As with any medical intervention, there are some risks, which are relatively slight. The majority are those associated with all surgeries, such as bleeding and infection. “These are quite low,” Bennett says. “The risk of bleeding serious enough to require a transfusion, I would say, is less than one per cent, and the risk of developing a wound infection is probably two to three per cent.”

The main risk that’s specific to gallbladder removal is the possibility of injury to the common bile duct in the process of dissecting it away from the liver. This can occur “if the anatomy is confusing or because things are inflamed and stuck together,” Hawel says. The chance of this happening is in the neighbourhood of one in 400 to one in 800. “It’s quite uncommon but can be serious for that one person and can involve a pretty major operation done by a liver surgeon,” Bennett says.

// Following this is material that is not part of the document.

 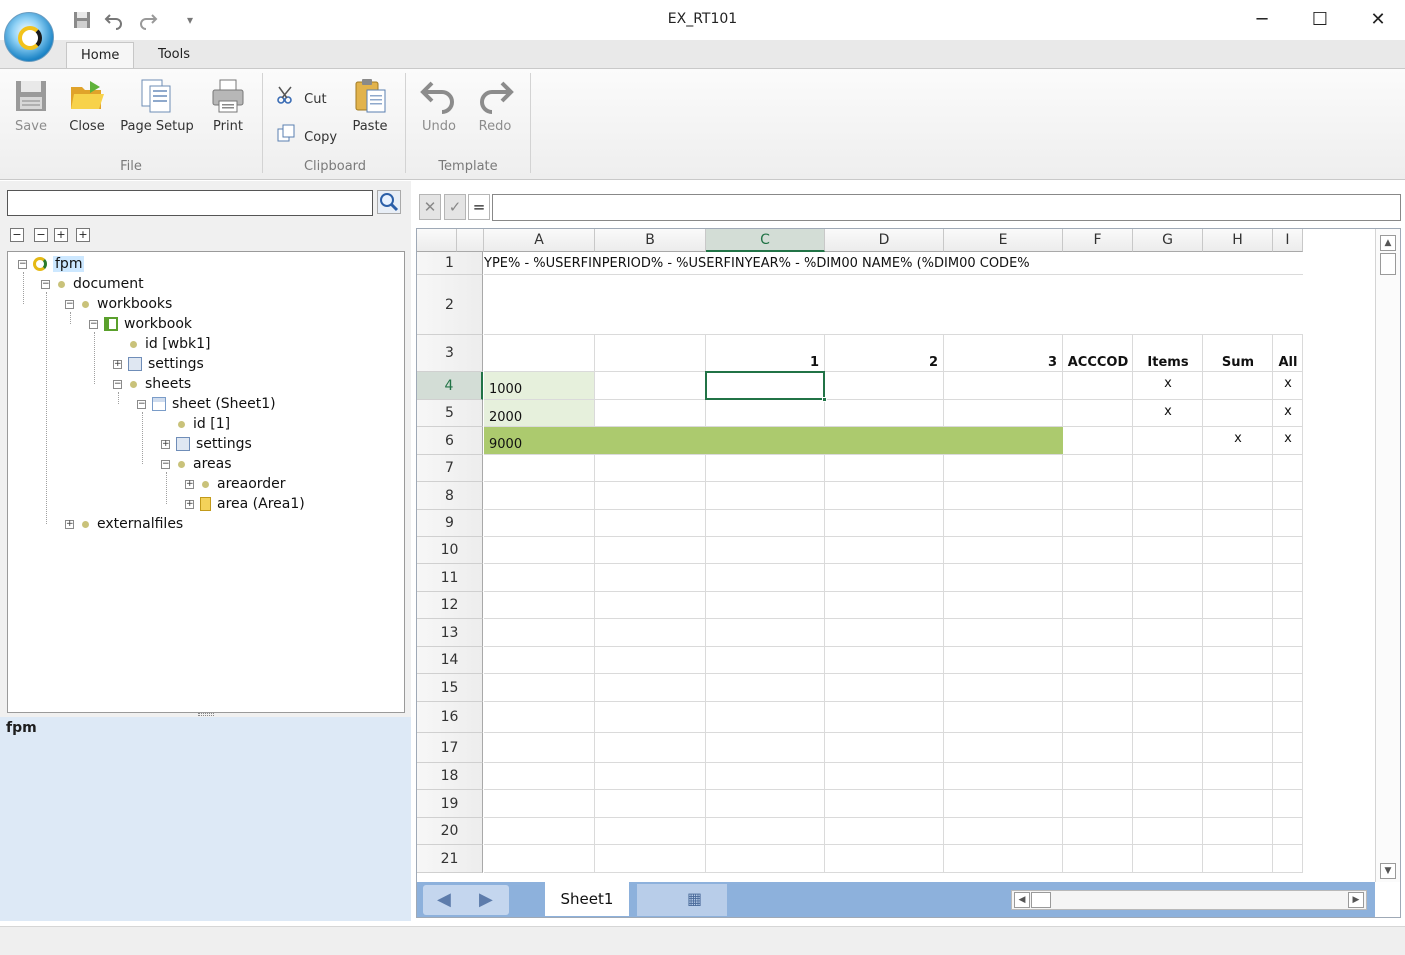 What do you see at coordinates (1098, 859) in the screenshot?
I see `cell-f21` at bounding box center [1098, 859].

Removing the gallbladder doesn’t completely eliminate the possibility of another stone forming years later. In an unlucky few, the bile duct dilates a little over time, forming a small pouch where bile can sit. “Because the biochemistry of the bile has not changed, a stone can form in the bile tube,” Sandha explains.

Waddingham is among the unfortunate: it’s happened to him twice. The second time, the problem was diagnosed more quickly because he not only recognized the symp- toms but also went to the ER with the medical records regarding his previous bile stone.

Overall, however, people can look forward to a future that’s free from frequent bouts of pain and worry over whether their next meal might trigger another painful attack.

“There are things we do surgically that are tough to recover from, but gallbladder removal is not one of them—it’s a well-tolerated surgery,” Hawel says. “Patients feel so much better afterwards—they’re happy and glad they did it.”